▶ _Data for this task_:
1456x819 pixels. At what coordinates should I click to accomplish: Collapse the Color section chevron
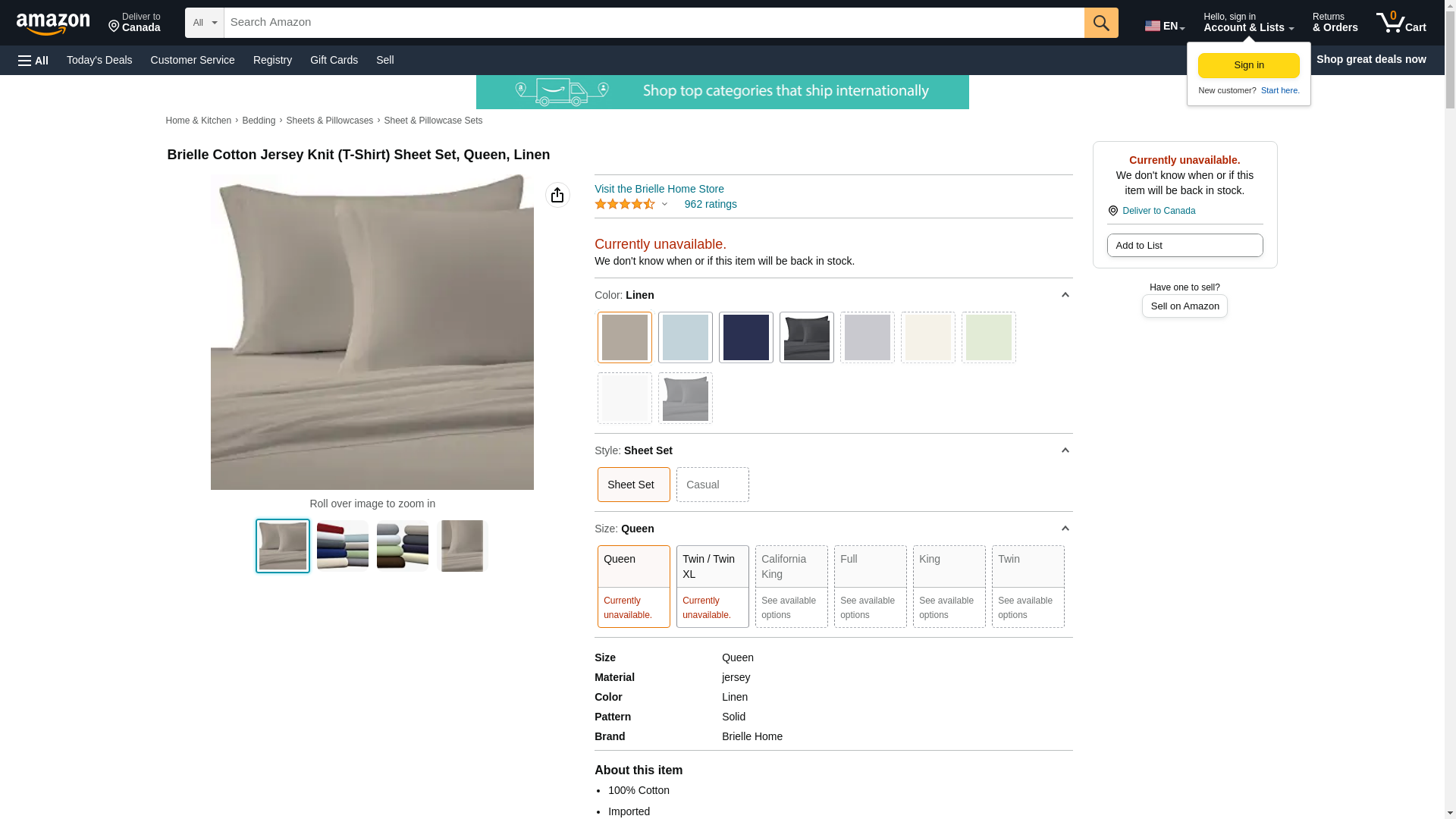point(1065,295)
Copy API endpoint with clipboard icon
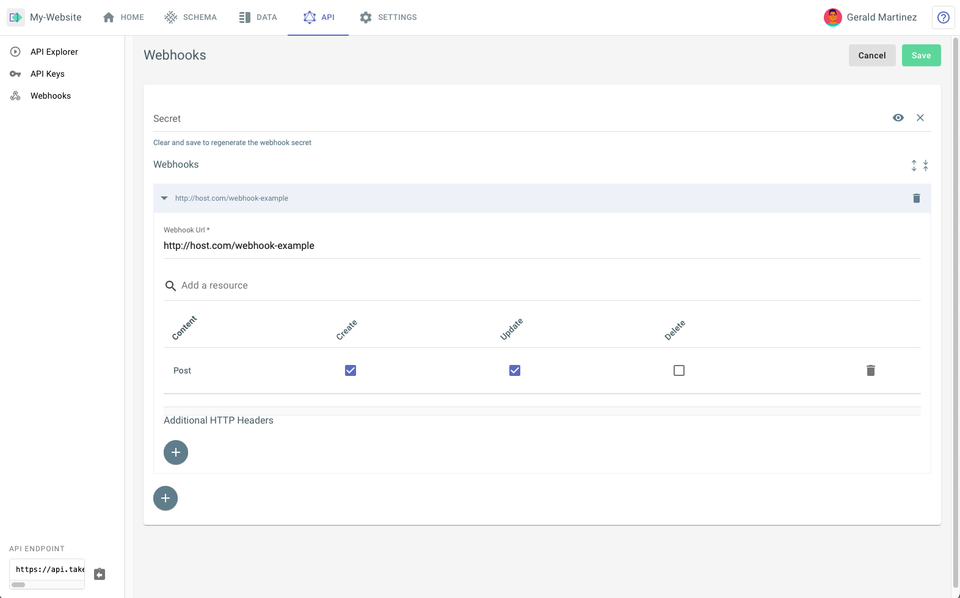The image size is (960, 598). pyautogui.click(x=99, y=574)
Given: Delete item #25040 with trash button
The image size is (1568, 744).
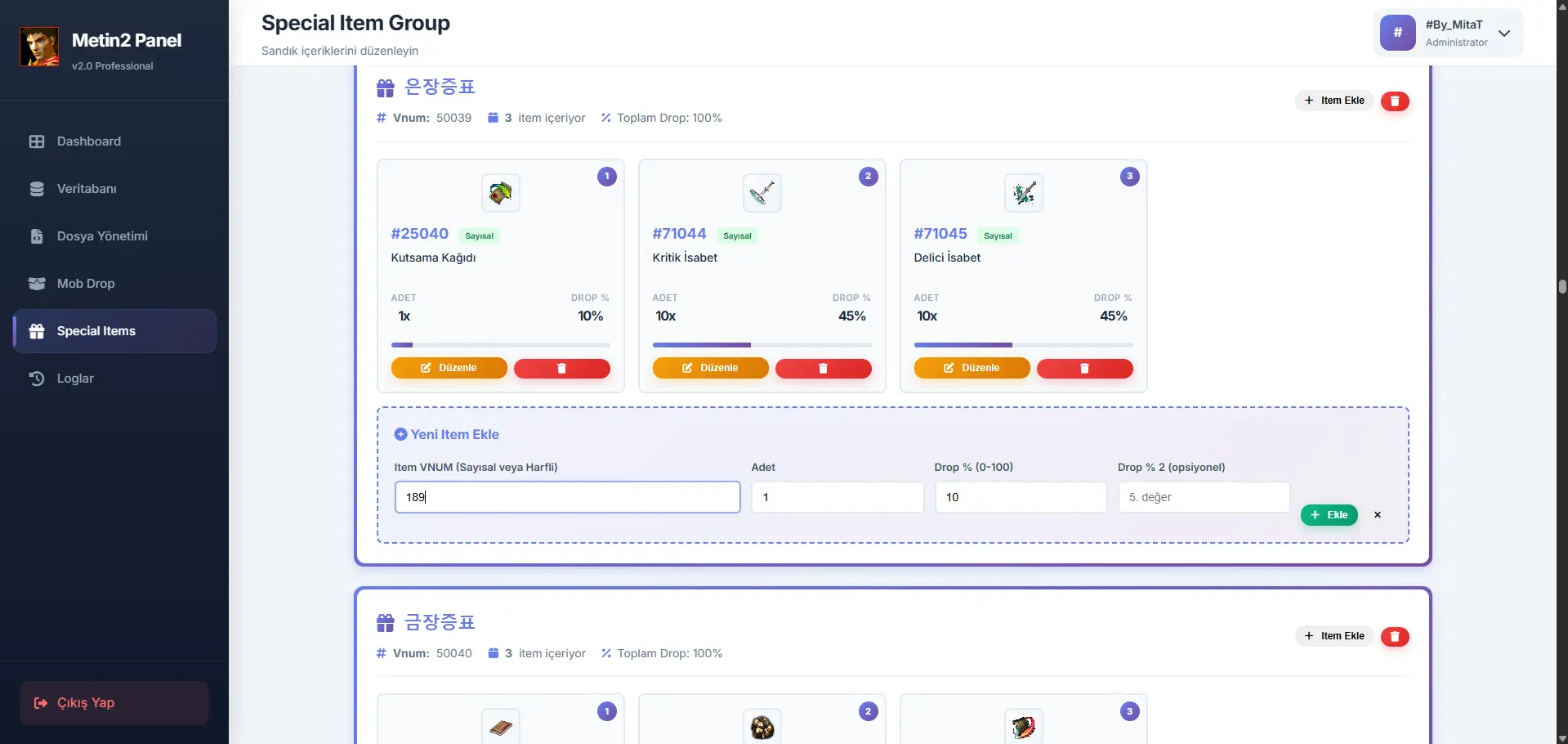Looking at the screenshot, I should tap(561, 369).
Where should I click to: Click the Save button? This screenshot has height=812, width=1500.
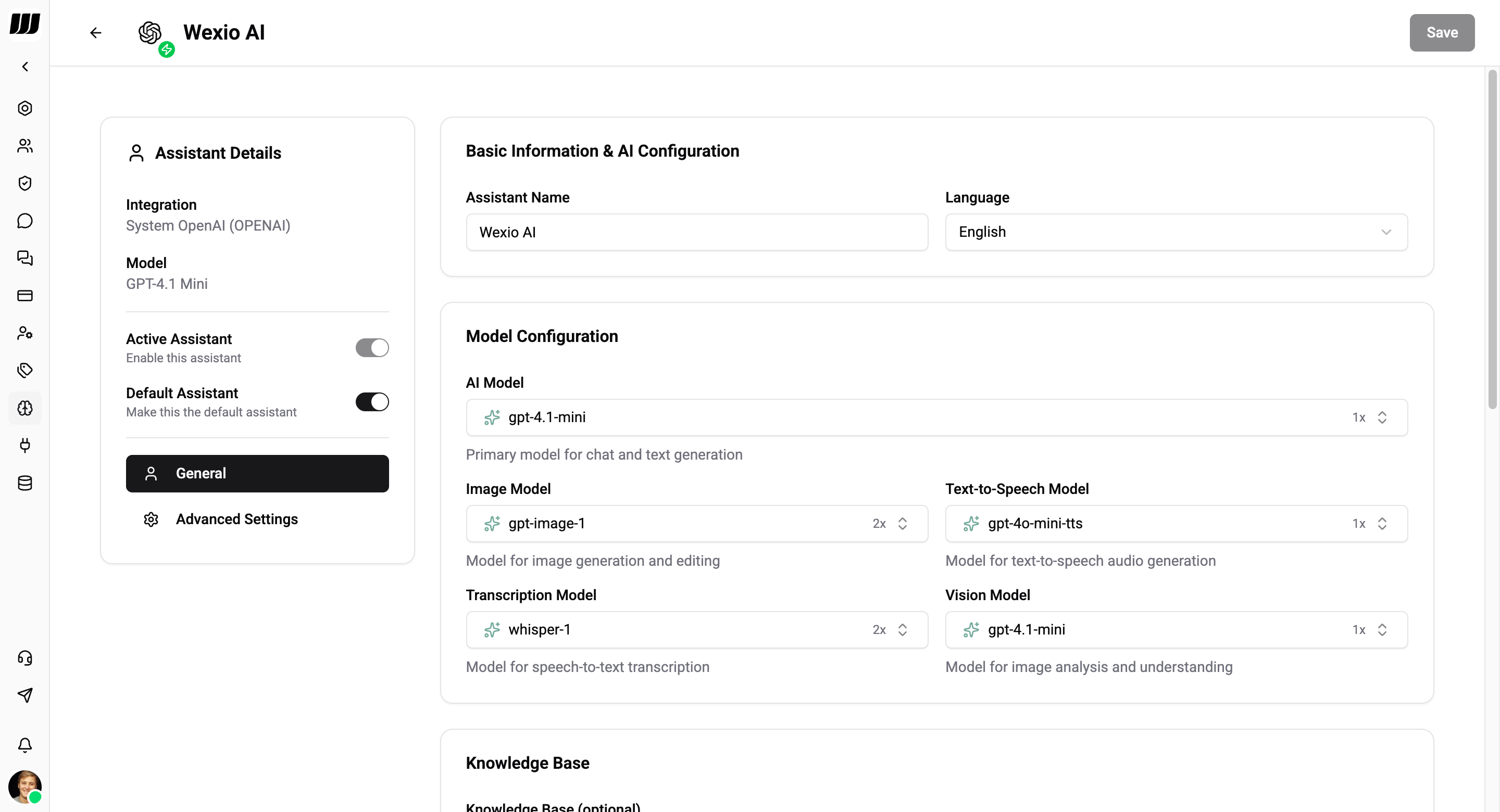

▶ _Goal of the exercise_: Quote all four records above word for word, leaving the pictures out.

▶ _Task response_:
1456x819 pixels. At what coordinates should I click to accomplish: Collapse the Color section chevron
point(1065,295)
Copy API endpoint with clipboard icon
The image size is (960, 598). pyautogui.click(x=99, y=574)
Given: Delete item #25040 with trash button
The image size is (1568, 744).
Looking at the screenshot, I should tap(561, 369).
Where should I click to: Click the Save button? This screenshot has height=812, width=1500.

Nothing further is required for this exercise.